GOAL OF THE EXERCISE: Scan the entries below and return each line that contains "click".

** Opening SOURCE MATERIAL block **

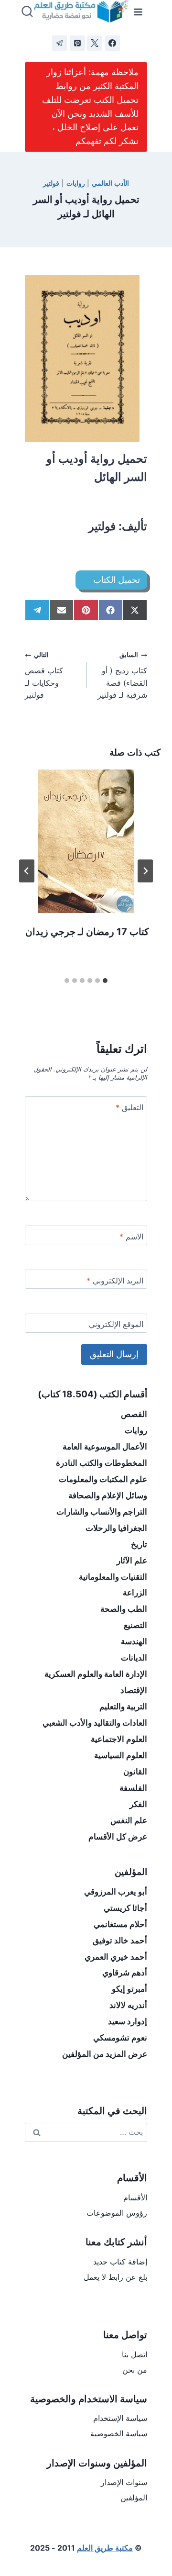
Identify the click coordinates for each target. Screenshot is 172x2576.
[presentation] (86, 841)
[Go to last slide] (145, 870)
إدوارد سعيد (127, 2021)
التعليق (129, 1107)
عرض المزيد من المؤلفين (104, 2054)
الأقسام (135, 2197)
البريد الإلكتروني (114, 1280)
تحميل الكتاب (116, 580)
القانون (135, 1771)
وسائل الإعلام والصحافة (107, 1495)
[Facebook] (112, 43)
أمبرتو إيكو (129, 1989)
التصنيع (135, 1625)
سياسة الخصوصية (118, 2433)
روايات (75, 183)
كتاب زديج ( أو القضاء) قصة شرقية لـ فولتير (122, 675)
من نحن (134, 2370)
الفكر (138, 1804)
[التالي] (26, 870)
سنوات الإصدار (124, 2482)
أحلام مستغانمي (120, 1924)
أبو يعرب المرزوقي (115, 1891)
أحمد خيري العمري (116, 1957)
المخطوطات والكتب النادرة (101, 1463)
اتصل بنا (134, 2354)
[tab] (105, 980)
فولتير (51, 183)
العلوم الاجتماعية (119, 1739)
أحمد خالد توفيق (120, 1940)
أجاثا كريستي (125, 1908)
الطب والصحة (123, 1609)
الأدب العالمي (110, 183)
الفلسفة (133, 1788)
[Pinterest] (77, 43)
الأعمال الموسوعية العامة (105, 1446)
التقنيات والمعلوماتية (113, 1577)
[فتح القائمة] (138, 11)
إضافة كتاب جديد (120, 2261)
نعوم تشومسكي (120, 2037)
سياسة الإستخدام (120, 2418)
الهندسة (134, 1641)
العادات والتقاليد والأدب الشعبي (95, 1723)
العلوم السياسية (120, 1755)
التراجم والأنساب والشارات (101, 1512)
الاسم (131, 1236)
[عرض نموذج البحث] (27, 12)
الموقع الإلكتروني (116, 1324)
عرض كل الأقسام (117, 1836)
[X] (94, 43)
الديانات (134, 1657)
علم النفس (128, 1820)
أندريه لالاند (128, 2005)
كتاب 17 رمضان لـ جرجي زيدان (87, 931)
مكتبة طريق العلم (105, 2548)
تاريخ (139, 1544)
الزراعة (135, 1592)
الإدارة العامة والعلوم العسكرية (95, 1674)
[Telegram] (59, 43)
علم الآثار (132, 1560)
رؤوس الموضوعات (116, 2213)
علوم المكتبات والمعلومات (103, 1479)
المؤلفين (133, 2497)
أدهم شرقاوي (124, 1972)
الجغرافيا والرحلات (116, 1528)
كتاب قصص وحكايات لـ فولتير (44, 675)
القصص (134, 1414)
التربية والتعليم (123, 1706)
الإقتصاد (133, 1690)
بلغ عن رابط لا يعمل (115, 2277)
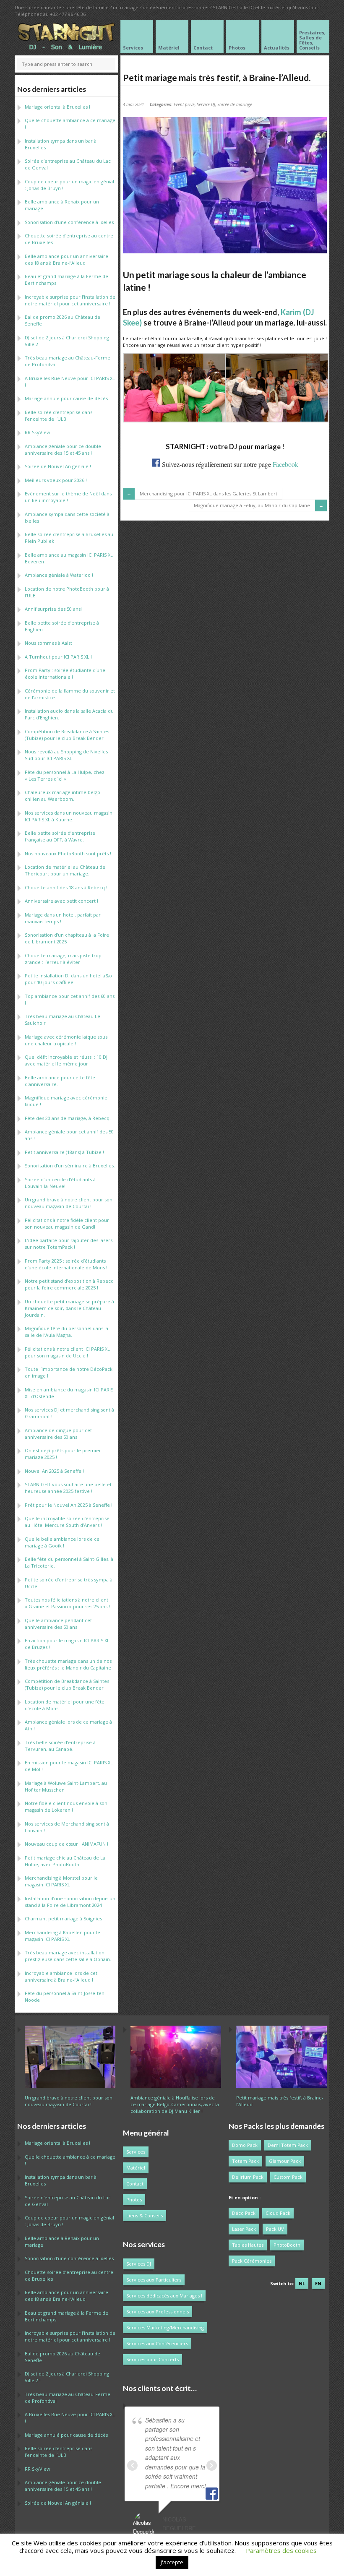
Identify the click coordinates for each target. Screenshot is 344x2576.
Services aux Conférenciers (157, 2343)
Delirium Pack (247, 2177)
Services (135, 2152)
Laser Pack (244, 2229)
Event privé (184, 104)
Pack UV (275, 2229)
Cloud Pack (278, 2213)
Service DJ (206, 104)
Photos (134, 2199)
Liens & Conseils (144, 2215)
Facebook (285, 464)
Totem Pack (245, 2161)
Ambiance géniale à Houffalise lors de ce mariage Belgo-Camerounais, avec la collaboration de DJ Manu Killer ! (174, 2104)
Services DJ (138, 2264)
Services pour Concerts (152, 2359)
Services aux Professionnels (157, 2311)
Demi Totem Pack (288, 2145)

** Closing SOURCE MATERIAL block **

THE COMPLETED TASK:
Identify the click coordinates for each target. Screenshot is 172x2576.
Identify the click coordinates for each target. Screenshot is 344x2576.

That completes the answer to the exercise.